U.S. Markets closed

Carlyle to raise USD2.4-2.5bn debt for Illinois deal

By Natalie Harrison

NEW YORK, Feb 7 (IFR) - Private equity group Carlyle is expected to fund its acquisition of Illinois Tool Works Inc's industrial packaging unit with around USD2.4bn-USD2.5bn of debt, according to market sources.

Leverage is expected to be in the region of 6.75 times Ebitda, and the majority of the debt will be raised in the leveraged loan market, one of the sources said.

The debt is expected to be split between around USD1.6bn-1.7bn of secured first-lien leveraged loans and around USD800-900m in unsecured high-yield bonds.
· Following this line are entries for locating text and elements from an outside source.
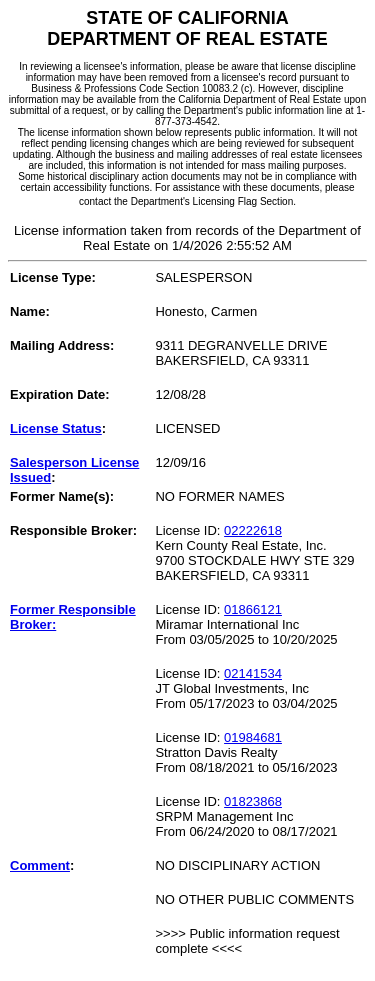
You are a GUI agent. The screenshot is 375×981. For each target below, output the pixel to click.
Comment (40, 865)
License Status (56, 428)
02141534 (253, 673)
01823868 (253, 801)
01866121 (253, 609)
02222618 (253, 530)
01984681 (253, 737)
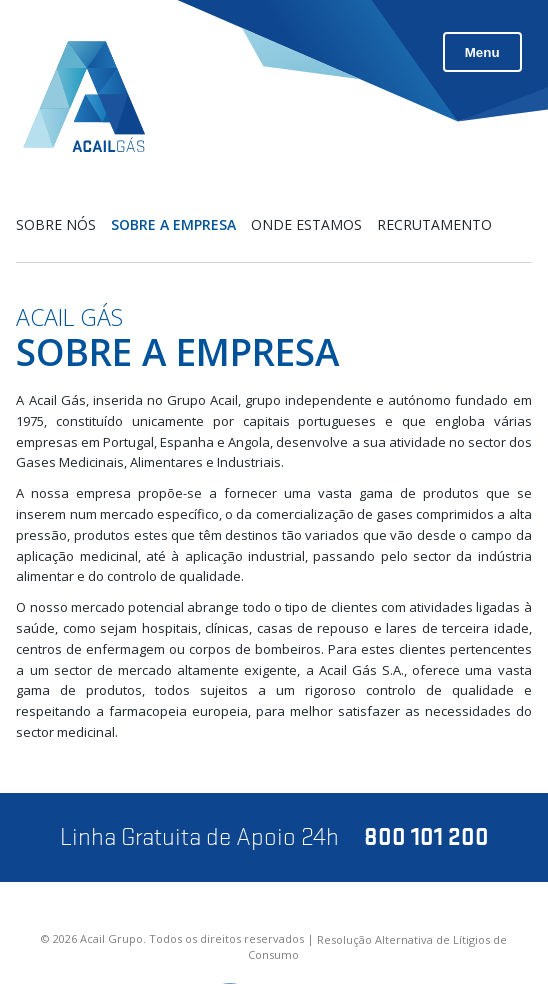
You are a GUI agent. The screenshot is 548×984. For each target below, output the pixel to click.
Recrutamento (434, 224)
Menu (482, 52)
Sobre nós (56, 224)
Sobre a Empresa (173, 224)
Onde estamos (306, 224)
Leverage on the loans is around 4.5 times Ebitda.

"It's a great deal," said another source.

"The company has been disposing of assets and focusing on its core business. It gives the sponsor the opportunity to come in and refocus the enterprise and give managers new incentive."

Carlyle said late on Thursday that it had agreed to buy the business for USD3.2bn, and had secured committed debt financing from JP Morgan Chase, Goldman Sachs, Bank of America Merrill Lynch, Barclays, Citigroup and Credit Suisse.

Goldman Sachs and JP Morgan are the quarterbacks for the financing, the sources said.

The timing of the deal is not yet certain, but it could come to market as soon as late March. Syndication of the bridge loan is expected to get under way soon.

The remainder of the financing will come in the form of equity from the private equity group's USD13bn Carlyle Partners VI buyout fund.

Leveraged finance bankers are hoping that a pick-up in mergers and acquisitions will help bolster fees in 2014.

The issue is even more crucial this year amid expectations that high-yield bond supply will drop by at least 10% as fewer companies refinance their debt.

Bankers expect more strategic acquisitions as corporates potentially spin-off non-core assets, but are less optimistic about leveraged buyouts increasing.

"I wouldn't say that spin-offs like this are a trend, but there is bound to be more," said one of the sources.